This is the fourth fund from the Silicon Valley fund for the crypto asset class. Together, the fund now accumulates $7.6 billion. Andreessen’s first crypto-focused fund was also launched during a downturn four years ago. The latest fund is the fourth in the series and combined they take the total to $7.6 billion, a CNBC report said.
“Bear markets are often when the best opportunities come about, when people are actually able to focus on building technology rather than getting distracted by short-term price activity,” Arianna Simpson, a general partner at Andreessen Horowitz told CNBC in an interview.
Simpson and partner Chris Dixon sounded bullish on the long-term opportunity in the crypto sector. They compared the emerging crypto and blockchain technologies to that of PCs, the Internet, and mobile computing of the 1980s, 1990s, and the early 2000s respectively.
“The technical diligence and the other kinds of diligence that we do are a key part of making sure that projects meet our bar.… While our pace of investment has been high, we continue to invest really in only the top echelon of founders,” she explained, dismissing concerns that investments in crypto assets can be risky.
In crypto, Andreessen Horowitz made its first major investment in Coinbase in 2013. Now, its investments in digital assets companies include Alchemy, Avalanche, CoinSwitch Kuber, Dapper Labs, OpenSea, Solana, and Yuga Labs. Investments in blockchain startups have been at a record $25 billion in 2021, eight times more than the previous year.
Web3 startups building their businesses on blockchain technology is the new sunrise sector attracting a lot of venture capital funds. But it’s also attracting scorn that Web3 will not be able to escape the centralized control of the VCs and their limited partners.

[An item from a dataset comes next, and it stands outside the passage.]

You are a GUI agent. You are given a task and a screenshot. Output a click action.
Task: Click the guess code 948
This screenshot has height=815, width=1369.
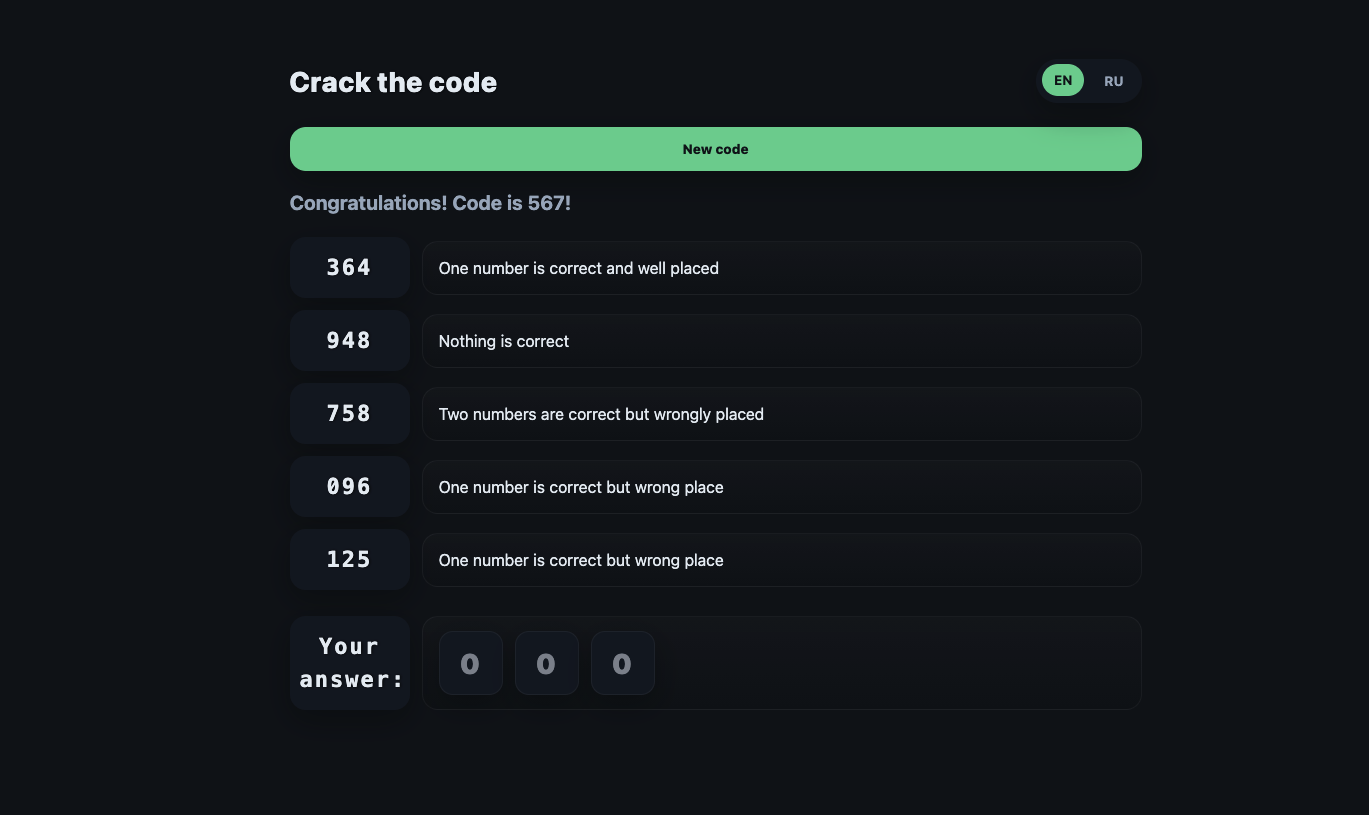point(349,341)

The flood of investment into so-called “Web3” start-ups trying to build businesses on blockchain technology has inspired scorn from some tech luminaries. Two of the world’s best-known tech billionaires, Tesla CEO Elon Musk and Twitter co-founder Jack Dorsey, have been among those questioning “Web3.” Dorsey argues VCs and their limited partners are the ones who will ultimately end up owning Web3 and it “will never escape their incentives,” he tweeted, calling it a “centralized entity with a different label.”
“The people who are skeptical are not where we are, which is again in the fortunate position of being able to talk to these brilliant builders all day….The other thing I would add is that many of the skeptics are the titans of Web 2.0 — they have been very much in a position to profit from and benefit from the closed platforms,” Simpson said.
Commenting on the development, Indian crypto exchange WazirX’s CEO Nischal Shetty wondered how much of this fund will India attract given the tough regulatory and tax environment for the crypto sector.